Consigne 1:
Recopiez fidèlement le passage de l'extrait sur les armes nucléaires, en commençant par « Si l’on sait » et en allant jusqu'à « et le spatial. ».

Extrait du document:
- - -

Si l’on sait identifier les sous-marins lanceurs d’engins et les missiles nucléaires en silos, il n’en est pas de même des armes « tactiques ». Visant les cibles militaires, elles sont mobiles, dissimulées dans les systèmes d’armes classiques, et très précises. En s’attaquant aux armes stratégiques, les États-Unis et la Russie avaient négocié ensemble de stabiliser leur dialogue nucléaire. Tel est l’esprit des traités successifs Salt, Start et New Start depuis un demi-siècle. Tout change avec la sortie en 2017 du traité INF signé en 1987 par Moscou et Washington. Étape clé de sortie de la guerre froide, ce traité avait proscrit en Europe les missiles à portée intermédiaire, soit 1 500 km. L’abandon de ce traité vient de stimuler une nouvelle dynamique d’armement alors même que se développent les rivalités dans le cyber et le spatial.

- - -

Données extraites:
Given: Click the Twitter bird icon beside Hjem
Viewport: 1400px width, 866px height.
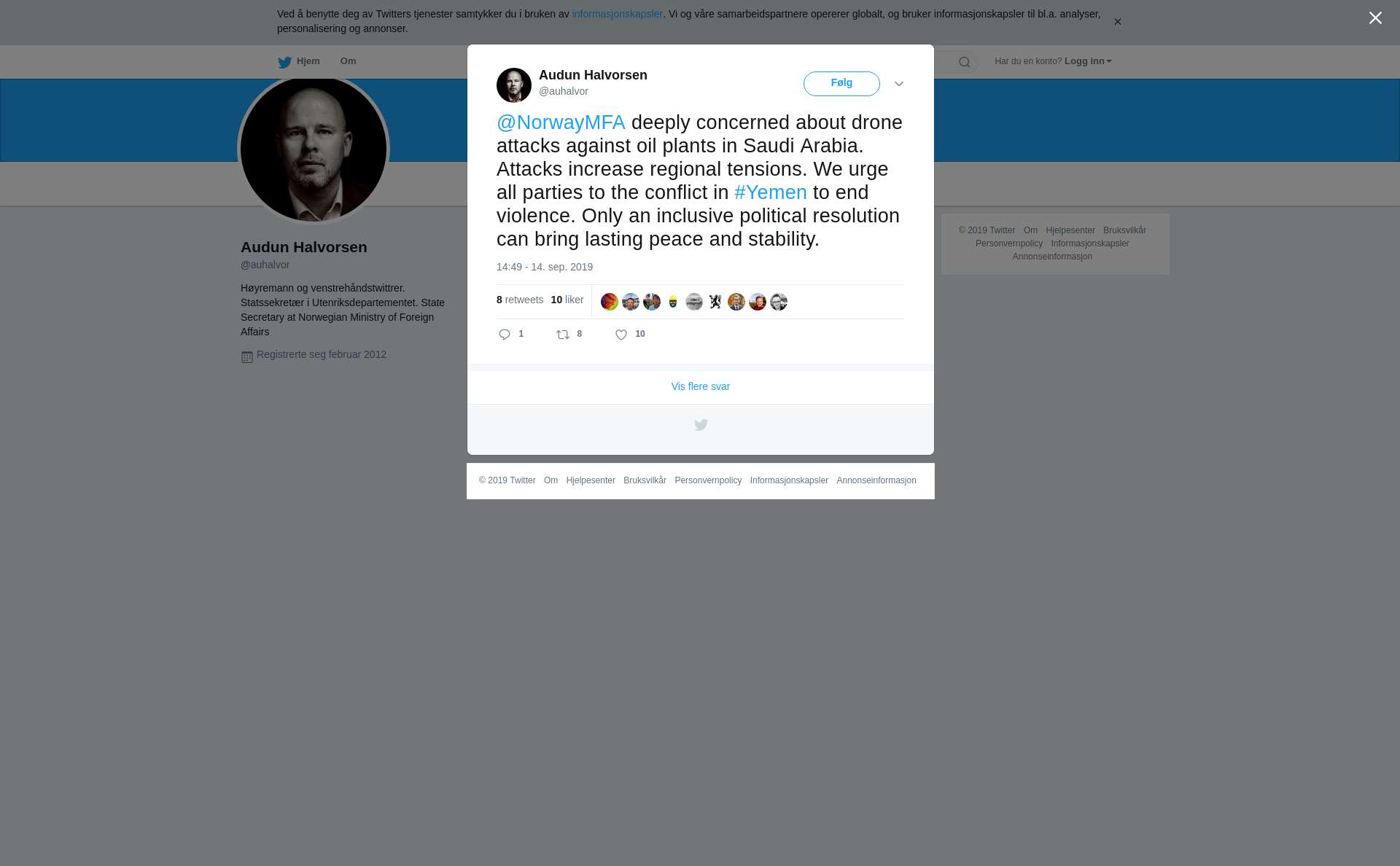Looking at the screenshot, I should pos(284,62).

- - -

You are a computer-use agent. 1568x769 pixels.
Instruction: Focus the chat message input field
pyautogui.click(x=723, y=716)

- - -

Consigne 2:
Mettez au format CSV à deux colonnes, requete et resultat, uniquement les entrées situées de la ligne contenant « You are a computer-use » jusqu'à la ligne contenant « pyautogui.click(x=723, y=716) », ces deux lignes incluses. Prévoyez une ligne par requête, chaque champ entre guillemets, avec les sauts de ligne remplacés par des espaces.

Résultat 1:
Si l’on sait identifier les sous-marins lanceurs d’engins et les missiles nucléaires en silos, il n’en est pas de même des armes « tactiques ». Visant les cibles militaires, elles sont mobiles, dissimulées dans les systèmes d’armes classiques, et très précises. En s’attaquant aux armes stratégiques, les États-Unis et la Russie avaient négocié ensemble de stabiliser leur dialogue nucléaire. Tel est l’esprit des traités successifs Salt, Start et New Start depuis un demi-siècle. Tout change avec la sortie en 2017 du traité INF signé en 1987 par Moscou et Washington. Étape clé de sortie de la guerre froide, ce traité avait proscrit en Europe les missiles à portée intermédiaire, soit 1 500 km. L’abandon de ce traité vient de stimuler une nouvelle dynamique d’armement alors même que se développent les rivalités dans le cyber et le spatial.

Résultat 2:
requete,resultat
"You are a computer-use agent. 1568x769 pixels. Instruction: Focus the chat message input field","pyautogui.click(x=723, y=716)"